The last shipload of equipment is slated to leave Pearl Harbor on Monday.
As the Navy's marine cargo specialist at the Navy's Fleet Industrial Supply Center, Pappalardo is in charge of ensuring that 2,160 trucks, trailers, Humvees, vans and Stryker combat vehicles are safely on their way to the mainland.
It is a long voyage for the brigade, which will train at various locations in Southern California until October. Then all of the equipment will be loaded onto ships for the journey to Kuwait and Iraq.
All 310 of the brigade's 19-ton, eight-wheeled Stryker combat vehicles are included in the first shipload of equipment. They are among the nearly 1,000 vehicles that were driven aboard the 597-foot MV Jean Anne, which has been under contract with the U.S. Military Traffic Management Command since last year to transport vehicles between here and the West Coast.
Pappalardo said the loading was going so smoothly yesterday that the vessel, named after the wife of the founder of Pasha Transportation Lines, was expected to leave this morning for San Diego several hours ahead of schedule.

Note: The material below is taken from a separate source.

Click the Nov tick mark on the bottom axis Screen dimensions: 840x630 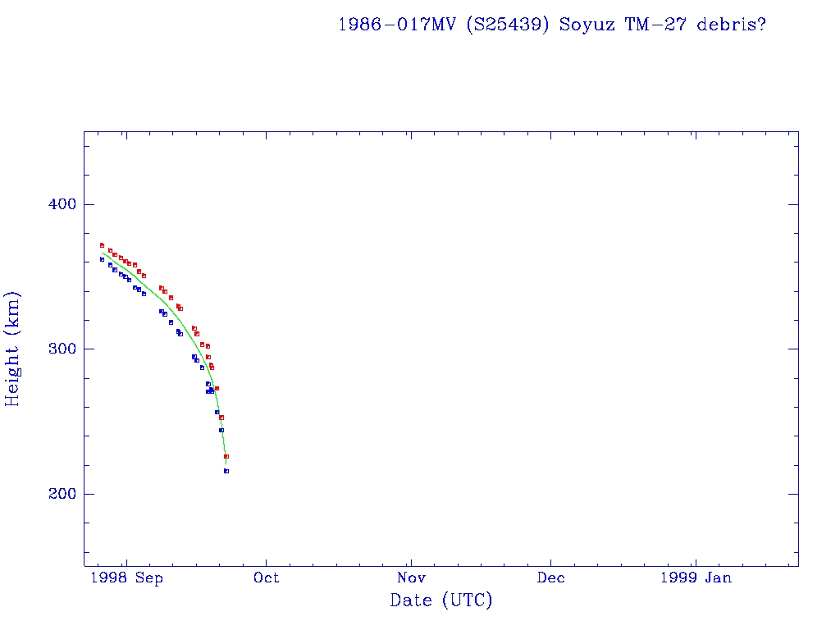(410, 563)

Its place at Pearl Harbor's Kilo pier will be replaced by the cargo vessel USNS Seay, which at 960 feet is almost twice as long as the Jean Anne and nearly as big as an aircraft carrier.

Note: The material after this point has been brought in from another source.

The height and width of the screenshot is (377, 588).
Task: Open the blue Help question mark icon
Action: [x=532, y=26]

With the help of six civilian stevedores and 60 Navy reservists, Pappalardo hopes to load the remaining vehicles and send it on its way to San Diego by Monday.
Until then he and a few other Pearl Harbor dock workers will sleep in their offices.

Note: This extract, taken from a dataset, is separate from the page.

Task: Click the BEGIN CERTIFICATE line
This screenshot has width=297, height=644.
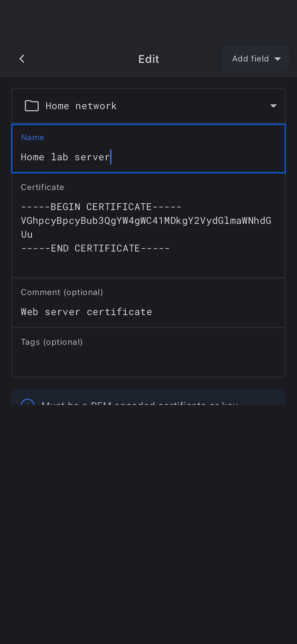Action: click(x=101, y=207)
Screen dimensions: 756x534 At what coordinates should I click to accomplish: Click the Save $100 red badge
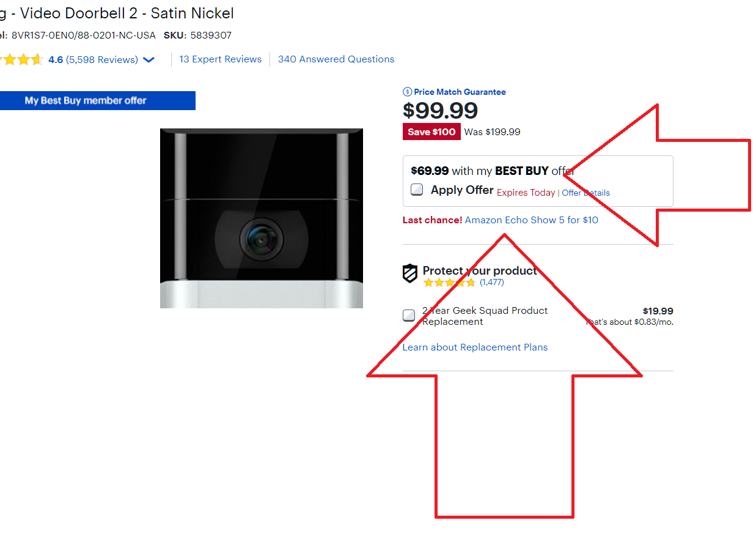pos(431,132)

"There will be no family time for the next week," he said.
Pappalardo said the last large movement of Schofield Barracks soldiers was in 2004 when two brigades from the 25th Division deployed to Afghanistan and Iraq. The 2nd Brigade -- which was not a Stryker unit at the time -- left first for Iraq in January 2004, followed by the 3rd Brigade bound for Afghanistan two months later.
This time, nearly 4,000 Schofield Barracks soldiers of the 2nd Brigade will begin leaving Wahiawa next week to train for nearly a month at what was once George Air Force Base in Southern California near Victorville. Then the unit and the Stryker combat vehicles will move to the National Training Center at Fort Irwin for its last big test and certification.
Lt. Col. David Davidson, deputy commander for the Stryker brigade, said the training at George Air Force Base is the first time the brigade will work together.
He said the abandoned buildings will help the brigade get a better feel of working in an urban setting.
"It will be a great opportunity to get into a large urban area," Davidson said, "which will replicate what we will see in Iraq."
Davidson declined to say where the 2nd Brigade will be assigned to in Iraq. Its sister unit -- the 3rd Brigade -- has been in the Al Anbar area in northern Iraq since September.
Pappalardo said it took about a month to figure out how all of the 2nd Brigade's vehicles could be stored on the four decks of the Jean Anne. The cargo bay, which has more than 1,030 square feet of storage area, resembles a parking garage.
The side of the Jean Anne is not painted battleship gray. Instead it is adorned with life-size paintings of the vehicles the ship was built to carry.